In order to avoid the negative effects that may be produced by improper economic performance in a member state of the organization, requirements of rational and wise financial policies state that the financial restructuring cannot be implemented at the expense of the poor classes or sectors in rural or urban areas.
The scarcity and fluctuation of external resource flows and the weak ability to mobilize domestic resources is one of the most important challenges facing African countries in achieving their economic and social goals, especially since the international loan flows for development events that Africa obtained during the seventies failed to bring about a real economic transformation as the economic crises exacerbated many failures.
These failures were birthed from failure by African countries to meet external debt obligations, which led to the accumulation of external debt, which led to a decline in loan flows, official aid and private foreign investment.
An African Plan
The rapid and real process of economic and social transformation capable of addressing the major problems and crises facing Africa must take place within the framework of leap programs.
Big push, comprehensive, consistent and sustainable – an African Marshall project! This is evidenced by the experiences of Europe after the devastation caused by the war necessitated the provision of huge financial resources through the (Marshall Project).
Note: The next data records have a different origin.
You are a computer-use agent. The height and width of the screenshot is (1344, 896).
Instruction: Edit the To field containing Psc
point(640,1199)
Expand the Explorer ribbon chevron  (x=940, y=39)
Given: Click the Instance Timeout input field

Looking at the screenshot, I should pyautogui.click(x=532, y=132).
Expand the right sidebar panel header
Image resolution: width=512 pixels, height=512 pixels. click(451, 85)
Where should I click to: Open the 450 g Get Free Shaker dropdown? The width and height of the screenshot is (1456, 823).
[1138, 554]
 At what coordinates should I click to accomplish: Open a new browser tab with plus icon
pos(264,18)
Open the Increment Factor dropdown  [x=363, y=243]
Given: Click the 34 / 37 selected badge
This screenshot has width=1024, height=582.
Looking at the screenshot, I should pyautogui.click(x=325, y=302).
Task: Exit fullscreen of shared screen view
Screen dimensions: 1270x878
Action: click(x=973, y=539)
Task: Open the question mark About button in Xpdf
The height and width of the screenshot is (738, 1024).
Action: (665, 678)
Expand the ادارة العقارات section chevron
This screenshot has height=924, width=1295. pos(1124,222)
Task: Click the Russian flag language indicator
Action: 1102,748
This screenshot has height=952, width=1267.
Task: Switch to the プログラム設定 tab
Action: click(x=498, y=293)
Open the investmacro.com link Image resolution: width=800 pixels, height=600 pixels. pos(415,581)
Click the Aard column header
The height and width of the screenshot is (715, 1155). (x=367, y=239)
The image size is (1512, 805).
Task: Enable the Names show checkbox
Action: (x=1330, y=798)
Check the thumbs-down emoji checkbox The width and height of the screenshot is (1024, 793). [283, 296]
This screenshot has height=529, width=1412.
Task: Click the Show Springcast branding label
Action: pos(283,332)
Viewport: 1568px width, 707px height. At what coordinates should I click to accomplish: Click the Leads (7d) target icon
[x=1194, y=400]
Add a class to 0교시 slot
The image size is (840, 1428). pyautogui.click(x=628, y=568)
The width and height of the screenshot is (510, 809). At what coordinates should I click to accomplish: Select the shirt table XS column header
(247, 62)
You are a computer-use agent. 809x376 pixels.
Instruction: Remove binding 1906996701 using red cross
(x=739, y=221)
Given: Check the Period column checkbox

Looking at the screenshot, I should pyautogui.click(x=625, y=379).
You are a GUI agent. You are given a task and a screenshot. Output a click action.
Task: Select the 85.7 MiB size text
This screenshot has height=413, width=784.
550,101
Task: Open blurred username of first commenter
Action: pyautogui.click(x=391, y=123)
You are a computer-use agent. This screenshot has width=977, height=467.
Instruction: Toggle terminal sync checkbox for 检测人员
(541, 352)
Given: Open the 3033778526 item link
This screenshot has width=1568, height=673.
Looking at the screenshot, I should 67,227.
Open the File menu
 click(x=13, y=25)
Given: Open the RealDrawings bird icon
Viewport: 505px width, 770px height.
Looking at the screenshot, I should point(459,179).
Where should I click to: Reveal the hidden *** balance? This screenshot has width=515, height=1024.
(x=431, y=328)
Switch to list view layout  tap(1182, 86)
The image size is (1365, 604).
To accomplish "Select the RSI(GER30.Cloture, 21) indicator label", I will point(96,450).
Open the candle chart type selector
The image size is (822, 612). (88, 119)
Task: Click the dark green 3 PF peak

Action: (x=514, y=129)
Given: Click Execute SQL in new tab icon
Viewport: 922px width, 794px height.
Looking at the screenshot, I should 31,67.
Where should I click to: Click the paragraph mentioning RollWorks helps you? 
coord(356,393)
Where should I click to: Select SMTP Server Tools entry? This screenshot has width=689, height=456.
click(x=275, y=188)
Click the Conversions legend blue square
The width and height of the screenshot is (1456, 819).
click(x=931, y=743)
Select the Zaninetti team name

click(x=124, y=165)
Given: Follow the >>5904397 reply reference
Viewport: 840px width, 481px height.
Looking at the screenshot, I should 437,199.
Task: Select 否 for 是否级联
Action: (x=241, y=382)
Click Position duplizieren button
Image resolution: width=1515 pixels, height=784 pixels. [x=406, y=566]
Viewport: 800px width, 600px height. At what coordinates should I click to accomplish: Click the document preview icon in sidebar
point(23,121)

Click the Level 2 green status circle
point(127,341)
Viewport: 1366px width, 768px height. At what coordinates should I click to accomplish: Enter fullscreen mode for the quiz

Africa must move away from the traditional historical financing channels and open new channels in economic relations with the countries of the South, especially with emerging market countries in Asia, which have become a prominent figure in international economic relations and are now playing an important role in the fields of foreign investment in African countries, such as what China is doing in Africa.
Therefore, it is possible to activate the role of these countries in bringing about real economic transformations and to create a smart partnership between the two continents with the possibility of developing the southern-southern relations to extend to the countries of Latin America, especially since all the analysis and extrapolations confirm that the countries of BRICS China, India, Brazil, Russia and South Africa will play a vanguard role in leading the countries’ economies in during the next few decades.
The analysis also states that the relationship with them must be in the strategic framework.
We conclude that the mobilization of financial resources in order to bring about the process of targeted transformation requires an institutional structure, and most African countries are yet to provide the appropriate climate for this and to create a stimulating and attractive environment for official resource flows and private foreign investment.
The New Partnership Initiative for Development in Africa is still underway.
The NEPAD is unable to mobilize resources and financial flows to the countries of the continent. However, it is still an opportunity to realize through it a true African Marshall Plan, if the will of African leaders and elites is true.